"Prayer has a lower signal-to-noise ratio than this cassette. But fine." Subplot B: Missy secretly records over one of Sheldon’s “genius tapes” with a prank call she and her friend made to the local weatherman, pretending to be a confused squirrel. When Sheldon plays back his magnum opus on quantum entanglement, he instead hears: “Is this the National Weather Service? I’m a squirrel and I need to know if I should store more acorns.”
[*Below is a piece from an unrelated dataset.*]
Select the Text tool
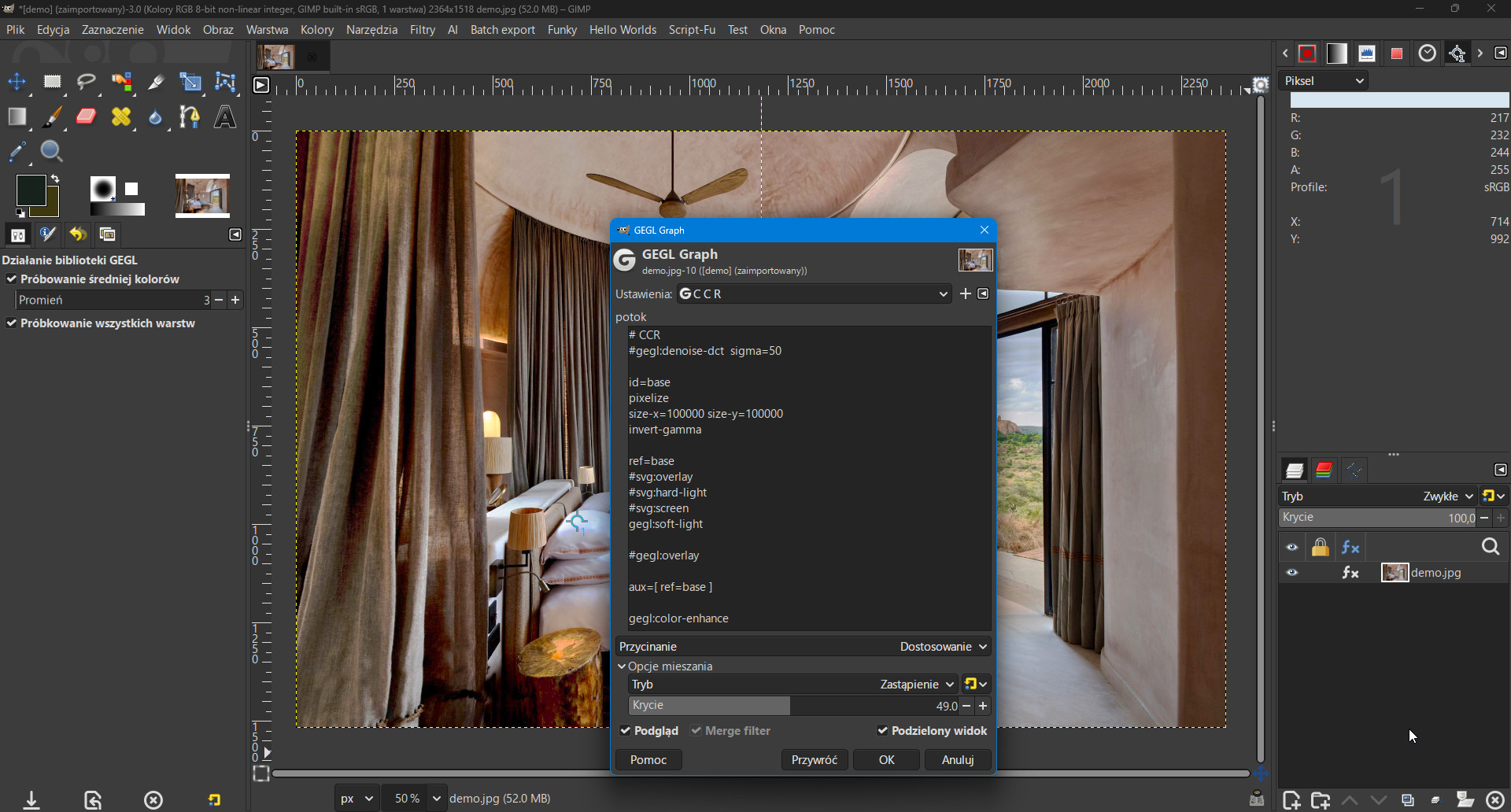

“She’s learning. I’m both terrified and… proud. That’s called cognitive dissonance. It sounds better in AIFF.” young sheldon s04e12 aiff
"Accuracy is more important than sports. That’s a fact, not an opinion. I’ve recorded it three times for emphasis." Subplot A: Mary discovers that Pastor Jeff has been recording his sermons on a cheap boombox and selling cassettes to elderly parishioners for $5. Mary volunteers Sheldon’s "expertise" to help the church produce "high-fidelity gospel recordings." Sheldon reluctantly agrees, but only if they record in mono at 7.5 inches per second. "Prayer has a lower signal-to-noise ratio than this cassette
"So you’re talking to yourself now instead of just to God?" I’m a squirrel and I need to know
"God doesn’t fact-check me. This will." Main Plot: Sheldon becomes obsessed with recording "the definitive audiobiography of a child prodigy." He insists on recording in what he calls “AIFF” (Audio Interchange File Format), but in 1990s Medford, Texas, no one knows what that is. He commandeers the family’s only working radio shack cassette deck and starts recording everything: his theories on quantum vortices, complaints about the humidity, and a 45-minute monologue on why the school cafeteria’s tater tots violate the Geneva Convention.